Did you know that potassium is classified as a metal? Strange as it sounds, your body needs this metal – it’s an essential mineral that occurs in abundance in your body. Roughly 95% of your body’s potassium is stored within your cells. It’s called an electrolyte, like sodium, calcium, magnesium and chloride, because it conducts electricity when dissolved in water.

Potassium and Electrolyte Balance

It’s very important for our bodies to maintain the correct amount of potassium. A deficiency can manifest itself as muscle weakness, fatigue, irritability, confusion or heart problems. Potassium is often loss through sweat, which is why athletes drink electrolyte balancing drinks – to replace loss potassium and other electrolytes. The same is true of alcohol consumption, so down a sports drink after a night of drinking too.

This mineral can have a big impact on your weight through indirect means. It won’t cause fat to magically melt away, but it will support some bodily processes that your body must go through for weight loss.
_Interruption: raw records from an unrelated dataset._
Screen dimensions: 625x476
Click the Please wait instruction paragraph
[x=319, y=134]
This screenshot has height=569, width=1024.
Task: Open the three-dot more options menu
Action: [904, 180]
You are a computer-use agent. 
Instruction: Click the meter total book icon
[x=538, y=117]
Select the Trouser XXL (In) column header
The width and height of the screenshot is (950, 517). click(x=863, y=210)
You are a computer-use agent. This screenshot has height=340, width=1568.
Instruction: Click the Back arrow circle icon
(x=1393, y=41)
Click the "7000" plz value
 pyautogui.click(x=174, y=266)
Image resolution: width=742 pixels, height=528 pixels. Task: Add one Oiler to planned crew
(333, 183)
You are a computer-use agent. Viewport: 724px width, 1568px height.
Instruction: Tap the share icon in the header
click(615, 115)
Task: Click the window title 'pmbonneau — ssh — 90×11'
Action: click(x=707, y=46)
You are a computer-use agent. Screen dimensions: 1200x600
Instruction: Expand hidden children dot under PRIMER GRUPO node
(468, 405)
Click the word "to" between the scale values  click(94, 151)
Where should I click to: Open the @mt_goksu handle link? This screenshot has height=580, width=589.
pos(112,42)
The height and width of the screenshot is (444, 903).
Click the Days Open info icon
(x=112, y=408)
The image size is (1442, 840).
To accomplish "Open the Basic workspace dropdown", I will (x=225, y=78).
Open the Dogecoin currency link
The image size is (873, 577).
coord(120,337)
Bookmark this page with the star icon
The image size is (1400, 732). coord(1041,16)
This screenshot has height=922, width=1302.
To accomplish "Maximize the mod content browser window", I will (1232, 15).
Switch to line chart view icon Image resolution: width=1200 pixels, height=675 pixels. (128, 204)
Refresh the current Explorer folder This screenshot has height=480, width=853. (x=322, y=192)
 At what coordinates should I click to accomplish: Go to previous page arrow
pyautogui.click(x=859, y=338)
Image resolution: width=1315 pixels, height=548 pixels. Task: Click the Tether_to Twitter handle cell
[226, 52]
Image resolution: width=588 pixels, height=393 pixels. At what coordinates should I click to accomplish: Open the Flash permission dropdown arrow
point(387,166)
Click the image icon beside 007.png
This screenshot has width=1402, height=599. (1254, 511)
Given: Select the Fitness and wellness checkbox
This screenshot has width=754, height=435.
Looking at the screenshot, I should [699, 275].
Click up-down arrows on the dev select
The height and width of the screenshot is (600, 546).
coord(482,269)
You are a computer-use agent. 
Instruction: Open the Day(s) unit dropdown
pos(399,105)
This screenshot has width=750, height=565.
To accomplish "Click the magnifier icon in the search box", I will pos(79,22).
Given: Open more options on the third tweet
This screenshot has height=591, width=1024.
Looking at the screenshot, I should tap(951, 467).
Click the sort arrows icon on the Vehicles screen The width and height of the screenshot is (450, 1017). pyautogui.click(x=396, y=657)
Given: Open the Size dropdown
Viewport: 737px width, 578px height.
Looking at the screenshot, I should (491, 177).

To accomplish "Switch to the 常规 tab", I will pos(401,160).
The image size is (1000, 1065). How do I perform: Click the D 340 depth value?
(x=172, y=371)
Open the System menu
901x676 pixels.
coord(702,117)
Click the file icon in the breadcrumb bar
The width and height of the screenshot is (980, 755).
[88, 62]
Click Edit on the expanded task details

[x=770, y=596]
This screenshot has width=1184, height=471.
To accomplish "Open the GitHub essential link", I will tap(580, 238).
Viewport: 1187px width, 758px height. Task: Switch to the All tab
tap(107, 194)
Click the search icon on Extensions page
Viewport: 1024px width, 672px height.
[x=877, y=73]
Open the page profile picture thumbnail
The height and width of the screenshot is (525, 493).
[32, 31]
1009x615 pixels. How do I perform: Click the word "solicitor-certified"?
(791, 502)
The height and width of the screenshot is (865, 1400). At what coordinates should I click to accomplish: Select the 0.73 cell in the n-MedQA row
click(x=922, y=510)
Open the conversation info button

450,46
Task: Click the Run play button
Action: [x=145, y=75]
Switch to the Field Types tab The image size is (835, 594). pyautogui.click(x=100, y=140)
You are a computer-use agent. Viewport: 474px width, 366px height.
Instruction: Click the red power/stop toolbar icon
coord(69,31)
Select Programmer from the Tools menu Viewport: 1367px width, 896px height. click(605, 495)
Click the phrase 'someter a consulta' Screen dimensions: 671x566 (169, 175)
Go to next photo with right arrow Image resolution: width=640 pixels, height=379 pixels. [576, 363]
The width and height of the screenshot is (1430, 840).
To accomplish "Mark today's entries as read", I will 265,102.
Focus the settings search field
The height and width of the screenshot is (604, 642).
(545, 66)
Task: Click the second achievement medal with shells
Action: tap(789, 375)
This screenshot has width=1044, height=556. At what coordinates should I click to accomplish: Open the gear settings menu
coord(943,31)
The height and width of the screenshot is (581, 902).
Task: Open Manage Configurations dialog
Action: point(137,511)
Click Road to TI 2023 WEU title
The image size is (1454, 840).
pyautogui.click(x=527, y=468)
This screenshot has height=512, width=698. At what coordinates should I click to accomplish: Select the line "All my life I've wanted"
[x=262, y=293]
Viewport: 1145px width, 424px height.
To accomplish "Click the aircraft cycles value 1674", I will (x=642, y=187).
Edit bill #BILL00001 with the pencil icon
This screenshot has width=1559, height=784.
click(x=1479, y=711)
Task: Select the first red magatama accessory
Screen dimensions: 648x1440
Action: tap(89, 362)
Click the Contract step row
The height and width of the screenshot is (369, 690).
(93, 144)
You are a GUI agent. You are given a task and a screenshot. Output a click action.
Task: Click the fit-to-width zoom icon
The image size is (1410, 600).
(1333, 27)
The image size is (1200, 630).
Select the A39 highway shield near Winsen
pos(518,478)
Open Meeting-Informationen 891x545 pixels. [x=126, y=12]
One thing potassium does is contribute to healthy muscles. Healthy muscles are able to contract correctly, heal after injuries, and grow with the correct exercise techniques. This is important because muscles are 24 hour calorie burning machines. The more you engage your muscles, the stronger and bigger they’ll become – making them burn more and more calories whether you’re actively trying to or not. Muscles take up a lot of energy (calories) just to survive. Fill your body with more muscle mass, and fat will naturally start being reduced.

Another thing potassium will do is assist your body in converting food into energy. Potassium is important to the health of your cells. Inside your cells, an organelle called mitochondria is busy combining your food’s nutrients with oxygen, thus converting it into energy. Potassium helps keep this process running smoothly. With the increased energy, you’ll find you have better workouts and more energy to keep up with your weight loss goals.

Potassium and Water Weight

Potassium also helps to balance sodium levels. This helps a great deal if you have problems with water weight.

There are many differences in expert opinions about just how much potassium you need on a daily basis. There’s no number set in stone, but aim for around 3500 mg a day. In most American’s existing diets, only 2000 mg of potassium is provided. Although it doesn’t seem like too big of a deal, it means most American’s are slightly deficient in potassium and may be suffering from minor ill effects of that deficiency.

Luckily, it’s easy to increase the amount of potassium you’re consuming by adding more healthy foods to your diet. Potassium is found in large quantities in many fruits and vegatables. Look to swiss chard, mushrooms, spinach, celery, romaine lettuce, squash, basil, tomatoes, cauliflower, asparagus, cucumbers, bananas, oatmeal, peanuts and yogurt to name a bunch.

Whenever possible, avoid cooking or adding water to foods when you’re eating them for the purpose of increasing potassium levels. Doing so will reduce potassium intake. If you think you’re not getting enough potassium because you like to cook your potassium rich foods, consider drinking parsley tea, which extracts large amounts of potassium from the parsley, leaving it in the hot water.

And although potassium does so many great things for you and will help with weight loss, it’s important that you don’t go overboard. You can go too far, and taking too much potassium could put you in danger. Excess amounts can cause hyperkalemia. Hyperkalemia may cause stomach irritation and possibly trigger a heart attack because it causes irregular heartbeat. It’s hard to overdose on food and supplement sources, though. It usually only becomes a danger if you take potassium salts or if you’re naturally prone to develop hyperkalemia.

Potassium is a great tool to help you reach your weight loss goals. It’s simple to obtain too, as you simply have to eat a variety of healthy foods, which should have been the first commitment you made when deciding to lose weight anyway.